Les causes qui empêchent la facile reproduction des huîtres, sont les conditions défavorables que le naissain rencontre dans le sein libre de la mer, à savoir : les courants qui entraînent au loin le jeune alevin ; — l’absence de corps solides auxquels il puisse s’accrocher, pour y trouver un refuge ; — les animaux destructeurs qui en font leur proie. Les habitants des rives du lac Fusaro ont annulé toutes ces influences contraires, en emmagasinant dans ce lac, voisin de la mer, des huîtres prêtes à jeter leur frai, en retenant ces jeunes générations captives dans ce vaste bassin, et les préservant enfin des causes diverses de destruction qu’elles trouveraient dans la mer.

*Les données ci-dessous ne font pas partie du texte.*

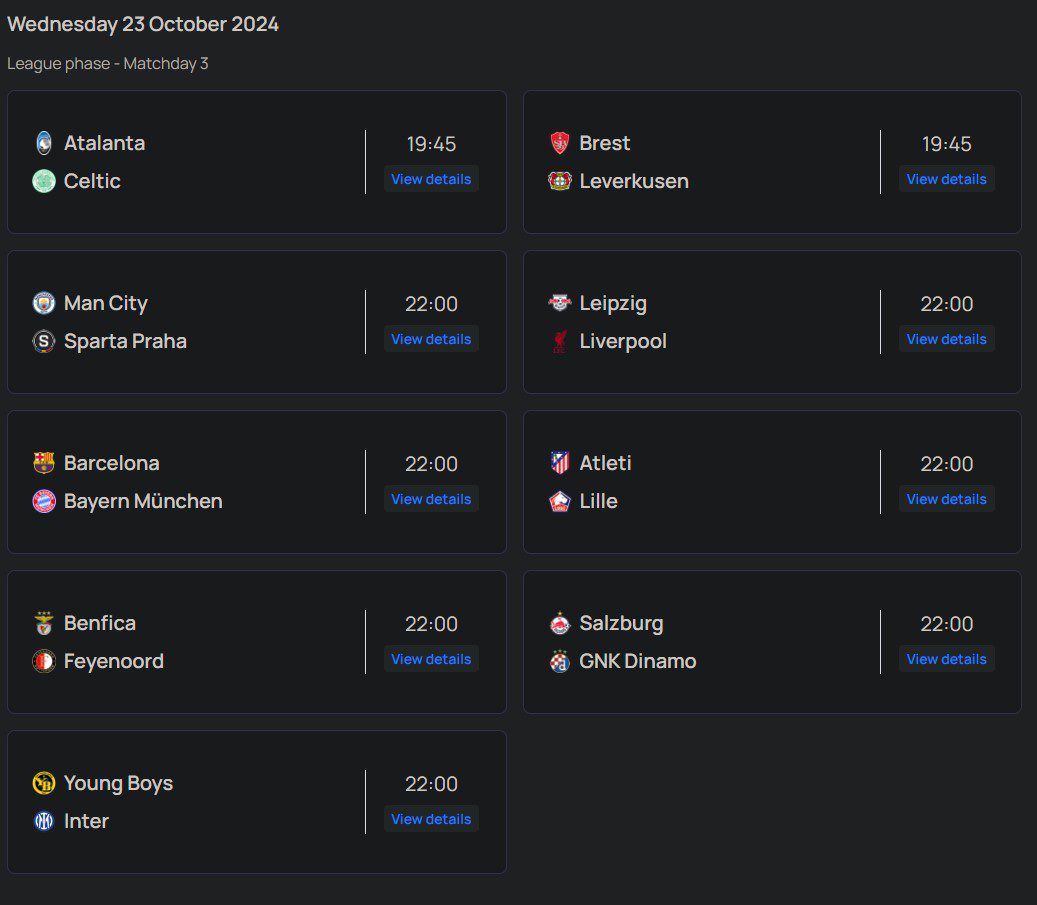This screenshot has height=905, width=1037.
Task: Click the Liverpool club crest
Action: tap(559, 341)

Sur le fond du lac et dans tout son pourtour, les riverains du Fusaro ont construit çà et là, avec des pierres jetées en tas, des rochers artificiels, assez élevés pour être à l’abri des dépôts de vase et de limon. Sur ces rochers, ils déposent des huîtres recueillies dans le golfe de Tarente.

Chaque rocher est environné d’une ceinture de pieux assez rapprochés, et s’élevant un peu au-dessus de la surface de l’eau (fig. 530). D’autres pieux sont distribués par

  1. Lettres familières écrites d’Italie en 1739 et en 1740, par le président Ch. de Brosses.